Several attacks were considered that were never implemented such as being able to swim on the ground, while another would have let him spray poison mist from his mouth.

==Promotion and reception==
To support the release of 3rd Strikes Online Edition, player avatar items of the character were released for Sony's PlayStation Network.

Twelve was poorly received upon debut, and is often considered the worst character in Street Fighter III. Gavin Jasper of Den of Geek praised how beautifully the character was animated, stating the "T-1000 sperm creature is a wonder to look at". However the praise ended there, as he felt Twelve blended into the background of the game due to lacking personality, and any "creepiness" factor that could have been afforded it was done better by another character in the game, Q. By comparison, he felt Twelve was handled better in the UDON comics, describing his role in the story as a neat surprise.
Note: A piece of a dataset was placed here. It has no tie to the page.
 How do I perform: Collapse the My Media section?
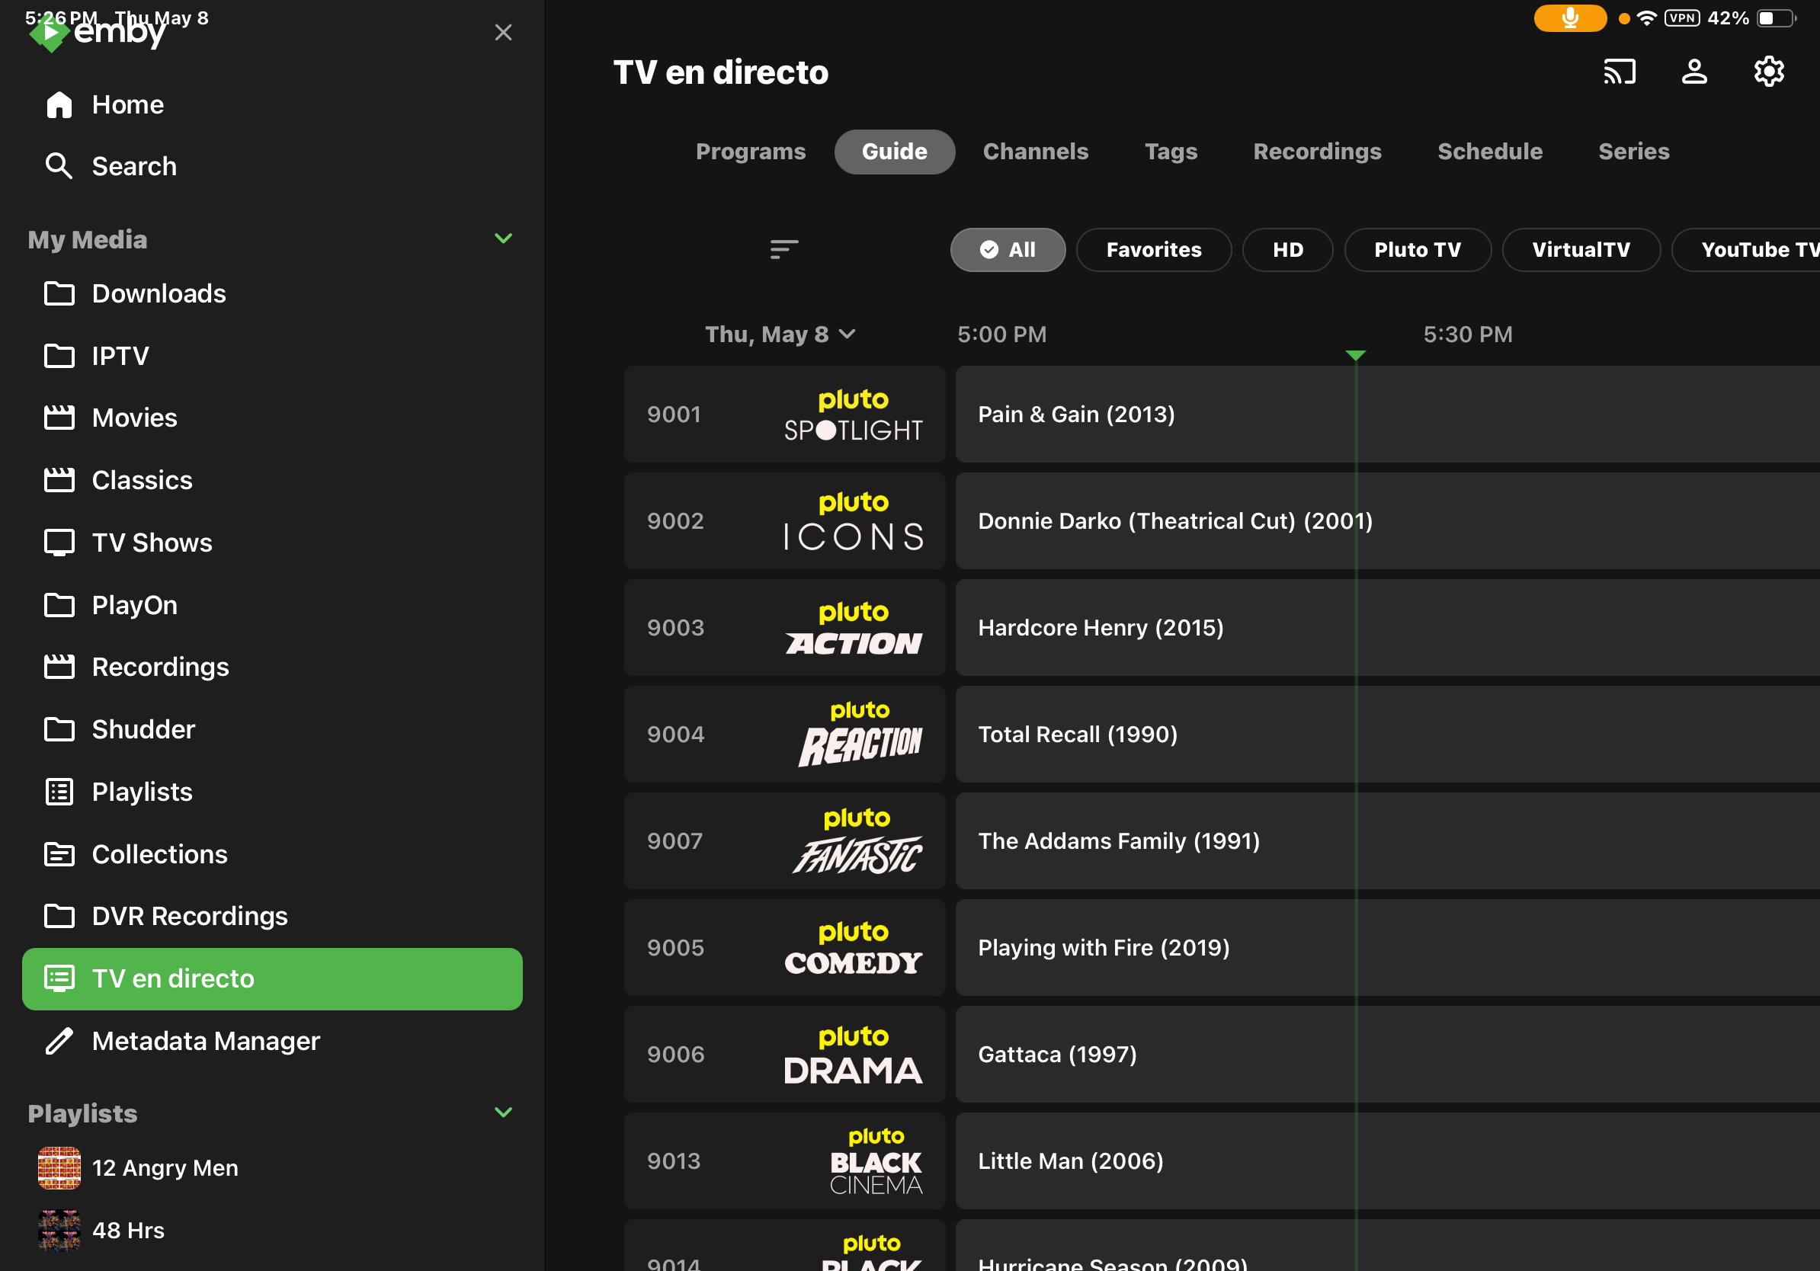503,239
Meanwhile, game developer David Sirlin cited him alongside Q in his pitch for a fourth Street Fighter game as examples of how newer characters had failed to resonate with audiences, and felt a continuation of the series should focus on popular legacy characters.

Suriel Vazquez and Eric Van Allen of Paste considered him the strangest character of Street Fighter III cast, a game they felt was already full of strange characters. Elaborating, they stated that Twelve oozed novelty in a way that made him feel more like a character from Capcom's Darkstalkers franchise than Street Fighter with his use of tentacles and flying maneuvers. However said novelty was short lived as the most memorable part of the character ended up being his transformation ability. Further calling him unfun to play, they stated that while Twelve had the beginnings of a good idea, he was ultimately "an enigma who’s just not very alluring to figure out".
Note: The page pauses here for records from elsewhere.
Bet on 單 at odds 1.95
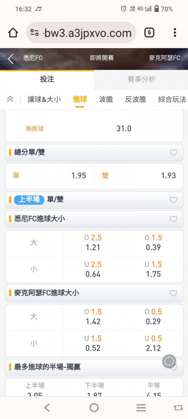 (x=50, y=176)
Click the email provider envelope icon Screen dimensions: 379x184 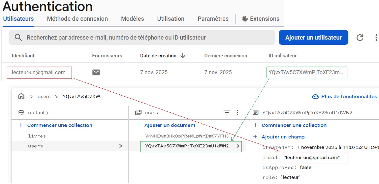(96, 73)
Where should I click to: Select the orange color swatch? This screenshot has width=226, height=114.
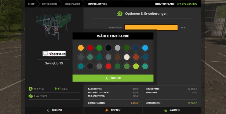[81, 48]
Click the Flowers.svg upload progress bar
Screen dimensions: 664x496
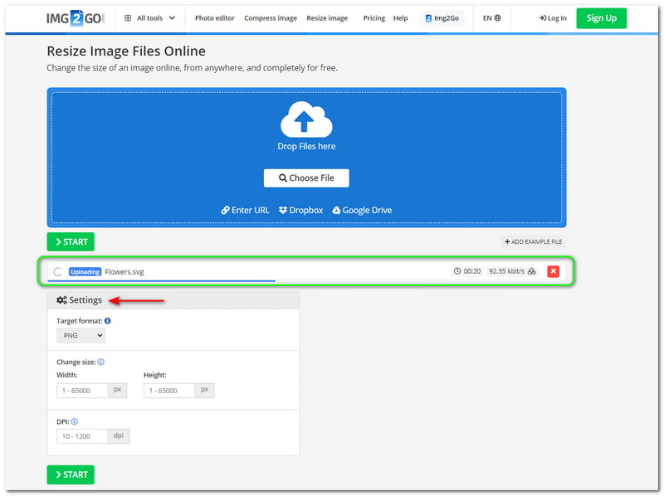pos(163,281)
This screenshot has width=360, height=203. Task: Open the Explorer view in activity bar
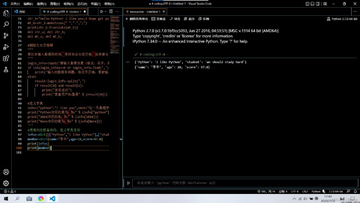[x=6, y=14]
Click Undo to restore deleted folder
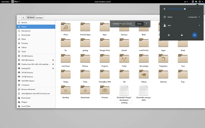The width and height of the screenshot is (205, 128). click(x=139, y=24)
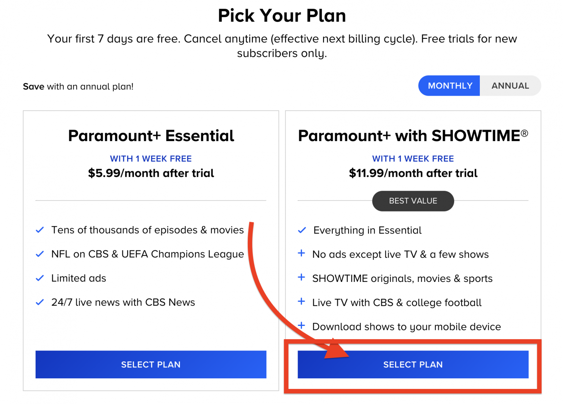
Task: Click the SHOWTIME plan's With 1 Week Free text
Action: pyautogui.click(x=413, y=159)
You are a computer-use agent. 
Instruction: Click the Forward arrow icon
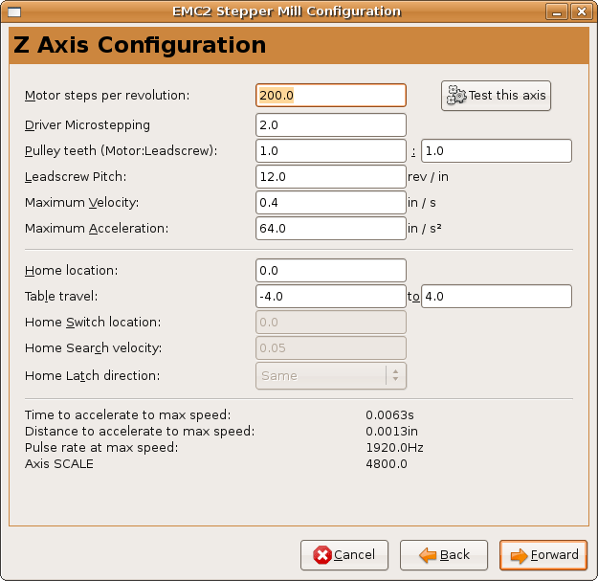pyautogui.click(x=519, y=555)
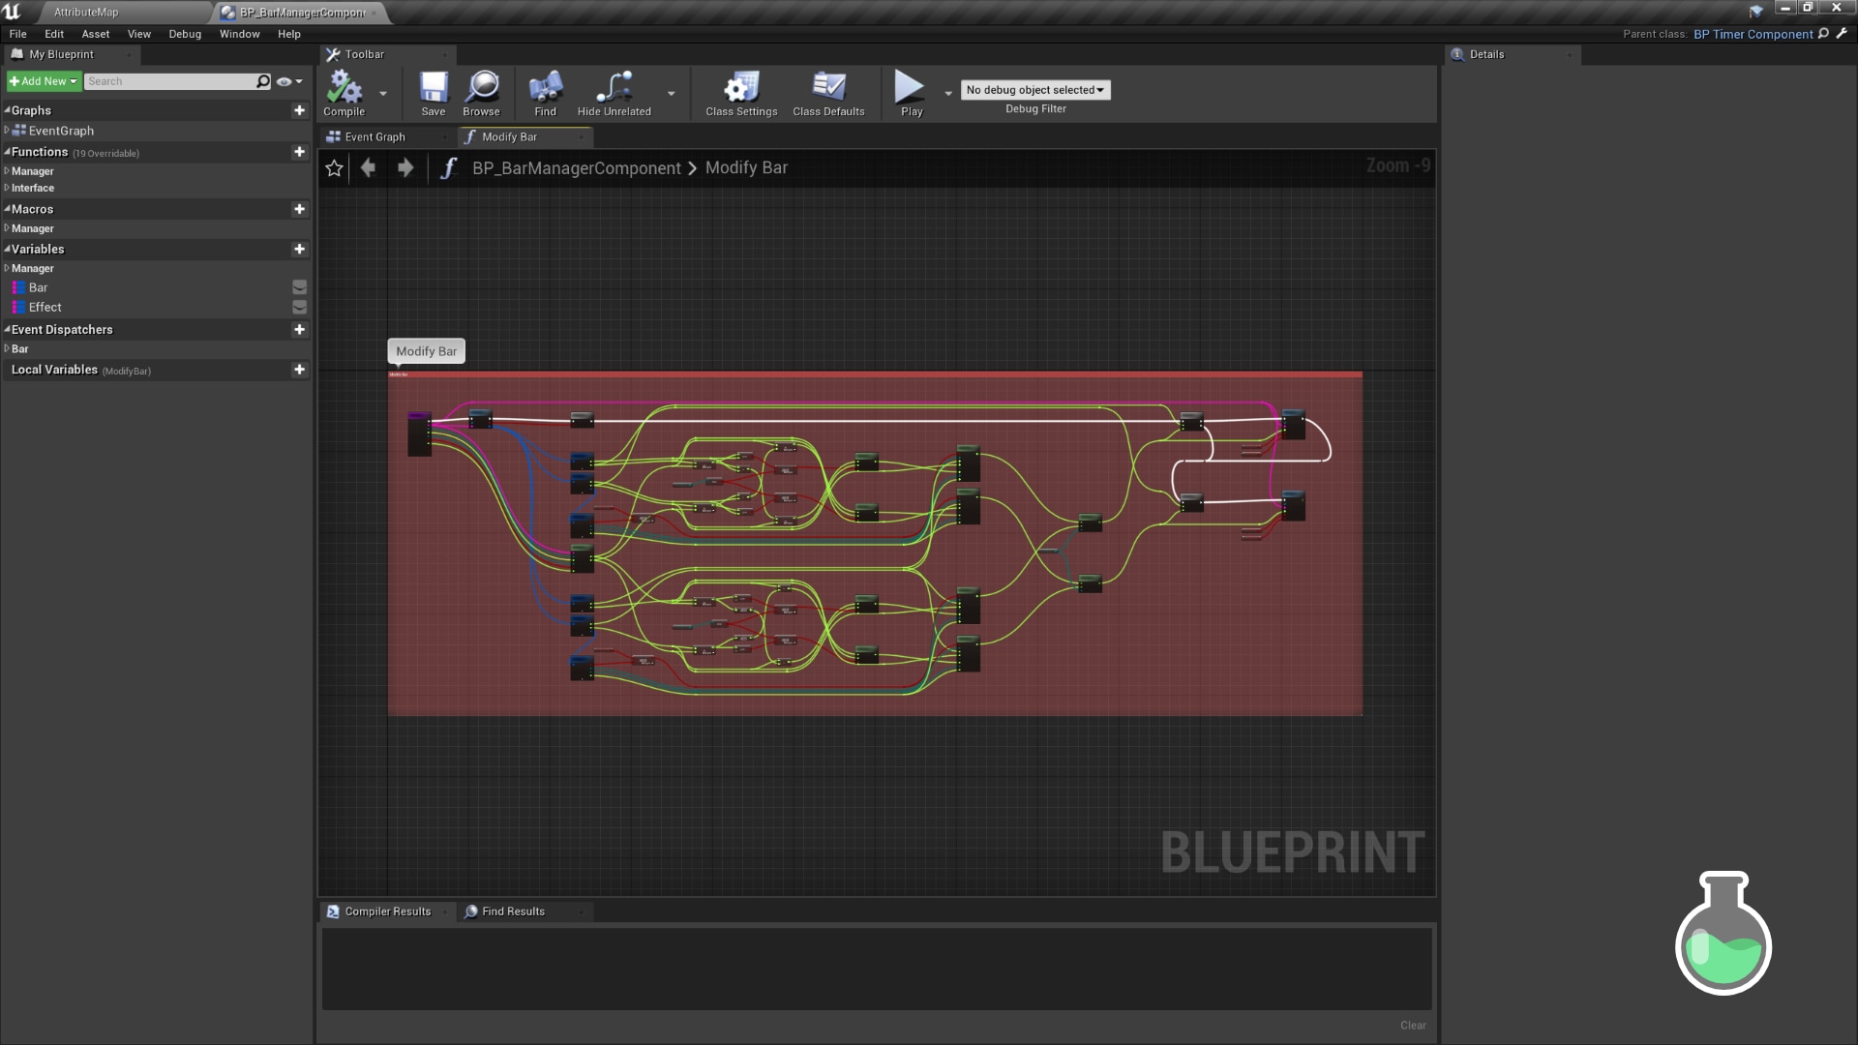1858x1045 pixels.
Task: Click the Add New button
Action: click(43, 81)
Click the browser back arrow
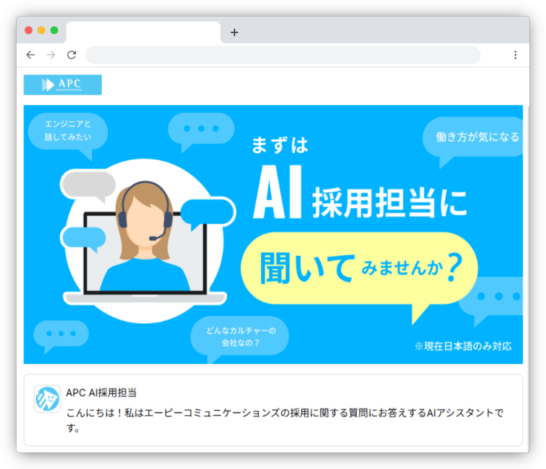The image size is (546, 469). pos(30,55)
On the other hand, journalist Steve Hendershot in the book Undisputed Street Fighter described Twelve as "one of the great aesthetic successes of Street Fighter III. He considered watching Twelve be able to change its arms into various weapons a joy to watch in game, though acknowledged that many of his attacks were not as potent as one would like. Furthermore he praised X.C.O.P.Y. as the real fun of the character, emphasizing how it was not only a great visual effect, but also allowed players to demonstrate their mastery of the game's roster. Hendershot also echoed Jasper's earlier praise of how Twelve was used in the comics, citing UDON comics writer Siu-Chong's statement on how it elevated X.C.O.P.Y. from a cool gameplay element to a helpful narrative one.

===Analysis of gameplay and themes===
Shivam Bhatt on Retronautss podcast stated that while Twelve had similarities to Necro, he played "weird", with host Diamond Feit added "in a game of weirdos, he's the even weirder one". Bhatt went further to describe him as a milky-white kind of blob with an odd combination of attacks, particularly his ability to turn invisible. Commentator John Learned meanwhile felt the character had been imported from the Marvel vs. Capcom series, incorporating air dashing and aerial mobility in a way he found interesting but contributed to how the character felt unfinished. They however considered X.C.O.P.Y. a neat concept, with Bhatt comparing it to the Mortal Kombat character Shang Tsung in how it enabled messing with opponents during matches.